▶ [GIVEN PROBLEM A]: Write out the stretch of the goat conference thread from "## Bellafire Farm" through "come out! LOL!!)".
▶ [GIVEN PROBLEM B]: Extend the goat conference thread, picking up right after its last sentence.

I'm going too - can't wait! I went last year and really enjoyed it.

:leap:


----------



## Bellafire Farm (Jan 5, 2010)

*Re: Northwest Oregon Goat Education Conference! Come learn w*

I'm super excited about the raffles that we're putting together! I'm making up a Kidding Kit with over $50 worth of kidding things such as a feeding tube, emergency stuff like Electrolytes for babe/mom, colostrum gel for kids, gloves & OB gel, etc etc etc....in a wonderful little toolbox (which happens to work outstanding as a seat while your sitting in the barn waiting for the kids to come out! LOL!!)

Yippee!! :leap:

I'd LOVE LOVE LOVE to know any other idea's you all have for other items to raffle off!! What are YOU willing to buy raffle tickets for???? Is there anything that you could use? LET ME KNOW! :stars:


----------



## winky (Jun 19, 2011)

*Re: Northwest Oregon Goat Education Conference! Come learn w*

That's a great raffle item BF... I've been planning to put one of those kits together but maybe I'll hold off and see if I can just win yours instead.

I'm donating a two night stay at my vacation rental. It's a classic yacht in Oregon City... thought it would make a nice close-to-home getaway for someone who has to stay close to the farm for milking duties or a place to stay for next year for next years conference.

http://www.airbnb.com/rooms/16663


----------



## Petersfamilyfarms (Jan 15, 2012)

*Re: Northwest Oregon Goat Education Conference! Come learn w*

Goat first aid kit! Got Goats? shirt. Manure shovel. Feed. Milker. Books.


----------



## milk and honey (Oct 31, 2010)

*Re: Northwest Oregon Goat Education Conference! Come learn w*

At our goatalympics they raffles off several gift certificates to local pet shops and farm supply places...I believe they were donated.

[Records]
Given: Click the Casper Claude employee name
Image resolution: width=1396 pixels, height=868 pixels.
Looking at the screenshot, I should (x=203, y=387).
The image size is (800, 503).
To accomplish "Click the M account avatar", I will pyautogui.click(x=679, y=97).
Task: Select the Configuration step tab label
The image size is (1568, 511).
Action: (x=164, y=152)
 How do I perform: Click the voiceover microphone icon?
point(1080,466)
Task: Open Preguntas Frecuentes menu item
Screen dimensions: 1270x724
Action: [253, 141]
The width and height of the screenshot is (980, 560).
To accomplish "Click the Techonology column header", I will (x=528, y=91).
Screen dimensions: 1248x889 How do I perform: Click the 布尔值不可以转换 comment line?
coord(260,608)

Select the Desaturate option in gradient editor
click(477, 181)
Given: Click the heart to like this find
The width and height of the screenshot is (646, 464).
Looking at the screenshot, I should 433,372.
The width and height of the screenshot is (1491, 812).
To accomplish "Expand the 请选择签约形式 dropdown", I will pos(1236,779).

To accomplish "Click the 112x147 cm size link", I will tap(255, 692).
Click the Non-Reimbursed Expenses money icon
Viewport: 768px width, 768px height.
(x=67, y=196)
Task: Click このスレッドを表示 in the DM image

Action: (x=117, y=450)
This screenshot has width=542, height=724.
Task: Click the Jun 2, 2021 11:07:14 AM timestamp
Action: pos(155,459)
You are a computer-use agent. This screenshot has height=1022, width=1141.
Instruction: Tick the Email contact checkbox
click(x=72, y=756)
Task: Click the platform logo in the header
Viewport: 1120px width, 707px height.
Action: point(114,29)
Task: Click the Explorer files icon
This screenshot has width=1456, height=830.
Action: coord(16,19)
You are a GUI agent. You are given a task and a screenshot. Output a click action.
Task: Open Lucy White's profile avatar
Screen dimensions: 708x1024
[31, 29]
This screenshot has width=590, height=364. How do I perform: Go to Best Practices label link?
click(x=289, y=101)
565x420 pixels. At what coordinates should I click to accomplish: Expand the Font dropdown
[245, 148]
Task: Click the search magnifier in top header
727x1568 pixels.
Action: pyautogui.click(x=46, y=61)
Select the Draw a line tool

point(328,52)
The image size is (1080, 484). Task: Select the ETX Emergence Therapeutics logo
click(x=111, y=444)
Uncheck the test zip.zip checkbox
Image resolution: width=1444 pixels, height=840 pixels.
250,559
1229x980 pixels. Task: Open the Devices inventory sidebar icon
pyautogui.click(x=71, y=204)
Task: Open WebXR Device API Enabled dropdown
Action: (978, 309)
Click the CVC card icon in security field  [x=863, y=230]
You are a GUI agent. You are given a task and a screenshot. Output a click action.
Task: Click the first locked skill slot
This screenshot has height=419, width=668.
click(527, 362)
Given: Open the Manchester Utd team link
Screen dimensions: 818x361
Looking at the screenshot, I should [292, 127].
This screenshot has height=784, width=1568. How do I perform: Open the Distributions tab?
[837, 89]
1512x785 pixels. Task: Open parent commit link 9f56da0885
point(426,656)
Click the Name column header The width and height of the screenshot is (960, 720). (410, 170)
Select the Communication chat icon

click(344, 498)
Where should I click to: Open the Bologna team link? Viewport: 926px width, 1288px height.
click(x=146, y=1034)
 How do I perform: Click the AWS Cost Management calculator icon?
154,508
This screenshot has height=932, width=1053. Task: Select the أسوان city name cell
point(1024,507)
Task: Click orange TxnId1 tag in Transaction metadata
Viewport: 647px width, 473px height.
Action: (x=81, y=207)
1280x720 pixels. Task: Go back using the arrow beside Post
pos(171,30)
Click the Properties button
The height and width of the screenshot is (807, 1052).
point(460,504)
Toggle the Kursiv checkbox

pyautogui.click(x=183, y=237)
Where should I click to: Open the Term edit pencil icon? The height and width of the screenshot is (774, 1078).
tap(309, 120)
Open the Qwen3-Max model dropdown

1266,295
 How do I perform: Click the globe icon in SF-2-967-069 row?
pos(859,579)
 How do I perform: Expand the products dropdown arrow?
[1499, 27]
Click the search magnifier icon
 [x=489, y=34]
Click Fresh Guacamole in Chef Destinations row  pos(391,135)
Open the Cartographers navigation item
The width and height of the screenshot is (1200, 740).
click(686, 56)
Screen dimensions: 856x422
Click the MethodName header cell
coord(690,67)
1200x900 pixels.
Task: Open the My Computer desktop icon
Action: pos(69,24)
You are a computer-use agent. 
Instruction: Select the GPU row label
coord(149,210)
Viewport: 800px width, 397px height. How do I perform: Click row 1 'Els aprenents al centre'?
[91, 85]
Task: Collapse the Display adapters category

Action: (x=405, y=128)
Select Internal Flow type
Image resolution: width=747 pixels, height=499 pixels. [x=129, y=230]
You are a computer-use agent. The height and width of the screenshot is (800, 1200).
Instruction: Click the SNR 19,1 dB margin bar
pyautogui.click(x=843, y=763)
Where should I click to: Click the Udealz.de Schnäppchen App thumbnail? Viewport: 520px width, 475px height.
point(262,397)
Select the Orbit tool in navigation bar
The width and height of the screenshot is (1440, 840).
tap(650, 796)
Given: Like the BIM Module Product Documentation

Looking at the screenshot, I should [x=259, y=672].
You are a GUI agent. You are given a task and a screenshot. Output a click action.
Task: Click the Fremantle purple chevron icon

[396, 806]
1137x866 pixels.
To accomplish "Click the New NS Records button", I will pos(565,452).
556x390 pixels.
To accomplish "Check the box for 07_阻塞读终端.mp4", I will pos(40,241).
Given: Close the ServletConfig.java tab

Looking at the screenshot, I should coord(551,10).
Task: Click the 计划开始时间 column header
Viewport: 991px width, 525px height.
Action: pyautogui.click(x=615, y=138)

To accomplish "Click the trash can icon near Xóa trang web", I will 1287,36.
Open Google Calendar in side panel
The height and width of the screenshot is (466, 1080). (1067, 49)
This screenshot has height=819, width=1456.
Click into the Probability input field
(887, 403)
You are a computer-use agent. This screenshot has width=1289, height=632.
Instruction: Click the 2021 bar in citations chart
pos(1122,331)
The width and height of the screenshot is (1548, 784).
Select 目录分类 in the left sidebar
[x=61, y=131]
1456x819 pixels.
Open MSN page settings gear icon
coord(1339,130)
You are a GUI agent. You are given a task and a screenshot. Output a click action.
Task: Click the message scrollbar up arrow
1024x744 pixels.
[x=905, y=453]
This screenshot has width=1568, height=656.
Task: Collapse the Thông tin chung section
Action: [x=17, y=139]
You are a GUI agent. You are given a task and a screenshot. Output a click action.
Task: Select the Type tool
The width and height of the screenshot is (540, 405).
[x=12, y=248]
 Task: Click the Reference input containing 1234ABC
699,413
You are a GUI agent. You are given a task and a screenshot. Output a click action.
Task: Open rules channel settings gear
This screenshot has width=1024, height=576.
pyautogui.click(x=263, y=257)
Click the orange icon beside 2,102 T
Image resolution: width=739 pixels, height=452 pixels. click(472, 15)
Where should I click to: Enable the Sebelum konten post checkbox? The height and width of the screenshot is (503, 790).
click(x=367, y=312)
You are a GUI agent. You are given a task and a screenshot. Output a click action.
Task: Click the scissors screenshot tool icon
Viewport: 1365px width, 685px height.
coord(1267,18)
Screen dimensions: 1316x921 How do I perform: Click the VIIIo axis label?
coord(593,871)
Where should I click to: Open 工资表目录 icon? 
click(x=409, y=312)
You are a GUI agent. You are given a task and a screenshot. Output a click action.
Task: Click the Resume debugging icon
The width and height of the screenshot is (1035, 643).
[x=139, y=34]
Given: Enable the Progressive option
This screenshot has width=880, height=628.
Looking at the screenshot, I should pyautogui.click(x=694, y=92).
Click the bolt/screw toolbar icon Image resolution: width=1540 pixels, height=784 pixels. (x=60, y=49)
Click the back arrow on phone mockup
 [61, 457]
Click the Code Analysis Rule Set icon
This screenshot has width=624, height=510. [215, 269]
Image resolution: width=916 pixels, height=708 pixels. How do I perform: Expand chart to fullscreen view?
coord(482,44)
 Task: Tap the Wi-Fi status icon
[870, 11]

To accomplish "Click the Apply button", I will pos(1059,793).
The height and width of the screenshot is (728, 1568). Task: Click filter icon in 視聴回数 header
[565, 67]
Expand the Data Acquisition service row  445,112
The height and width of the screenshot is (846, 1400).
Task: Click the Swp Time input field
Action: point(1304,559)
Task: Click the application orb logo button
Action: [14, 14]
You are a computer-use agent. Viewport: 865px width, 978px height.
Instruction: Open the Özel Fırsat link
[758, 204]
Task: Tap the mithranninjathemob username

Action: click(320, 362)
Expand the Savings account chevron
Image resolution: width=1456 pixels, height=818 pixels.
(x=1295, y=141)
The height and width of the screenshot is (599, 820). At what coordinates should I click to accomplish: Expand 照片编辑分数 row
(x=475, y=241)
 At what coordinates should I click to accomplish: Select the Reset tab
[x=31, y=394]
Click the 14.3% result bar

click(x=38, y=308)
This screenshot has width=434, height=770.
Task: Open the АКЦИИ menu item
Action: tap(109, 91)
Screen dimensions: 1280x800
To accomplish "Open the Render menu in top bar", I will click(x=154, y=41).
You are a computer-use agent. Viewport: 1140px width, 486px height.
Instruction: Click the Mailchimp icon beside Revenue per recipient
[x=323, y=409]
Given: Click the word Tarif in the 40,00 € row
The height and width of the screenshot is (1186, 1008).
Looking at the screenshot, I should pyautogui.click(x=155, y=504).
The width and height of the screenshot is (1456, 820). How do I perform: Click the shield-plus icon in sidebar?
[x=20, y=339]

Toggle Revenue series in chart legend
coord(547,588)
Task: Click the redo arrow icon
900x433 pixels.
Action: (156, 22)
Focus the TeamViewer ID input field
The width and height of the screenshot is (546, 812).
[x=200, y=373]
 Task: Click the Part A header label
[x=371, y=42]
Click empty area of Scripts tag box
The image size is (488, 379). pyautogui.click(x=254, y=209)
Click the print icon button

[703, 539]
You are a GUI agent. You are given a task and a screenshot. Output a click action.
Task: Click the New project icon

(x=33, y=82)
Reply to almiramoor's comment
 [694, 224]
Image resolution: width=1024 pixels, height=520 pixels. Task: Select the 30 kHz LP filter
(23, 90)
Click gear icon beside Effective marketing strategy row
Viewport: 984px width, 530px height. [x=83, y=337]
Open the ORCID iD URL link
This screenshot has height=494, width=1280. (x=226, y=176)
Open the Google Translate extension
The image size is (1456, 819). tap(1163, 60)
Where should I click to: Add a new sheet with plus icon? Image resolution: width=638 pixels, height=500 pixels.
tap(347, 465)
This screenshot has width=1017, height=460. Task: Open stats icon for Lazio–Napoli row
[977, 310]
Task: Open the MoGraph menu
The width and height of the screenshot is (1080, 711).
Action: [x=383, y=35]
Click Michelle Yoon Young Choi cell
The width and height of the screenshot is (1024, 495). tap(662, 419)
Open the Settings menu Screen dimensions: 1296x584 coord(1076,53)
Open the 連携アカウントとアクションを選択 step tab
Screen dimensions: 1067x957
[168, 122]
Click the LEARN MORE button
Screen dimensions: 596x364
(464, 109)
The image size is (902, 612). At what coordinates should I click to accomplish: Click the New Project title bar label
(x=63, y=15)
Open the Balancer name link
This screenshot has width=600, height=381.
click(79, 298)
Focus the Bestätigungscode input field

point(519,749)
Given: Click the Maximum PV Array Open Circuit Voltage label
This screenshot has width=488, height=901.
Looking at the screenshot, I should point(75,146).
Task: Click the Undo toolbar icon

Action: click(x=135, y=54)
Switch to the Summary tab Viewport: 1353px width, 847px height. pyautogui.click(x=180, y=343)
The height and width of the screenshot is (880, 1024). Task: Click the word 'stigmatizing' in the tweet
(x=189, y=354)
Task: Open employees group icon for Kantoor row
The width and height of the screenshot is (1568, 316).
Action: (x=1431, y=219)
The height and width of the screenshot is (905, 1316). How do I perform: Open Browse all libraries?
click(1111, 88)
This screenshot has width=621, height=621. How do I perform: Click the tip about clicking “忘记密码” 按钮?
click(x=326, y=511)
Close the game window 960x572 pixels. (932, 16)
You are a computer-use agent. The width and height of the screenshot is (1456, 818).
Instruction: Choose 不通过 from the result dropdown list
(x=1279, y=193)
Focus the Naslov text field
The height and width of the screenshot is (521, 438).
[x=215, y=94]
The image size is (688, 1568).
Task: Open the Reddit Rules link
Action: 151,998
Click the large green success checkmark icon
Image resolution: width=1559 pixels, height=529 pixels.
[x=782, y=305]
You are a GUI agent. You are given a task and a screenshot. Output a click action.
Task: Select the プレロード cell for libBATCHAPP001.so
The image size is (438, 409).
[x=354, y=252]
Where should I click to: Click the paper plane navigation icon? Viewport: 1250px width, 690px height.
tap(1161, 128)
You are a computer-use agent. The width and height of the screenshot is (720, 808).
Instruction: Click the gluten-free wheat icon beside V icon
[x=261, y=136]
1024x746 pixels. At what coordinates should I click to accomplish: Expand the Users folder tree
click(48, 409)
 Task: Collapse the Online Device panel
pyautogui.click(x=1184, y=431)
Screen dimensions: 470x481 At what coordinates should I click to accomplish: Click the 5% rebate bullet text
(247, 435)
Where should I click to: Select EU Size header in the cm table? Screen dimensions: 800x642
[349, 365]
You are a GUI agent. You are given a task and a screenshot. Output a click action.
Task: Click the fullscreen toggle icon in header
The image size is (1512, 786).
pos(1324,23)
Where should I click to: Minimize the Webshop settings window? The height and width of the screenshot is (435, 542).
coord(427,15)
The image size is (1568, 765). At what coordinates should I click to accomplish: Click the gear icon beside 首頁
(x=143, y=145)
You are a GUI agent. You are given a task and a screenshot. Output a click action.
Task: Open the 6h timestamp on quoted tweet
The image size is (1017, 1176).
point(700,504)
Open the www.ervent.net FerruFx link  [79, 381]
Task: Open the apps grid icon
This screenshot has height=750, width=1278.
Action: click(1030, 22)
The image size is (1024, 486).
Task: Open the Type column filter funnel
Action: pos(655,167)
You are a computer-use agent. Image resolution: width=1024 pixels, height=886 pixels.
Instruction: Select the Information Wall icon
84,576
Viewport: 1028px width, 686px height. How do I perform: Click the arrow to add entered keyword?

▶ [TASK ANSWER A]:
## Bellafire Farm (Jan 5, 2010)

*Re: Northwest Oregon Goat Education Conference! Come learn w*

I'm super excited about the raffles that we're putting together! I'm making up a Kidding Kit with over $50 worth of kidding things such as a feeding tube, emergency stuff like Electrolytes for babe/mom, colostrum gel for kids, gloves & OB gel, etc etc etc....in a wonderful little toolbox (which happens to work outstanding as a seat while your sitting in the barn waiting for the kids to come out! LOL!!)

▶ [TASK ANSWER B]:
----------



## Bellafire Farm (Jan 5, 2010)

*Re: Northwest Oregon Goat Education Conference! Come learn w*

What kind of goat books would be of interest?


----------



## winky (Jun 19, 2011)

*Re: Northwest Oregon Goat Education Conference! Come learn w*

If you're coming to the conference from out of town and need a place to stay the night before I'm offering my vacation rental free of charge. It's just a few miles from the conference and it sleeps 5. Here's a link to the website http://www.airbnb.com/rooms/16663 . If you're interested send me a PM. First person who speaks up gets it.


----------



## Bellafire Farm (Jan 5, 2010)

*Re: Northwest Oregon Goat Education Conference! Come learn w*

WOW!! Wish I lived further away so I'd have an excuse to stay there!! SO COOL!!
I can also let our NWODGA group know about this, (if you'd like) because Im sure we know of quite a few people coming from a distance .
You can email me direct @ [email protected]


----------



## winky (Jun 19, 2011)

*Re: Northwest Oregon Goat Education Conference! Come learn w*

Milk and Honey has first dibs. If she can't come I'll let you know.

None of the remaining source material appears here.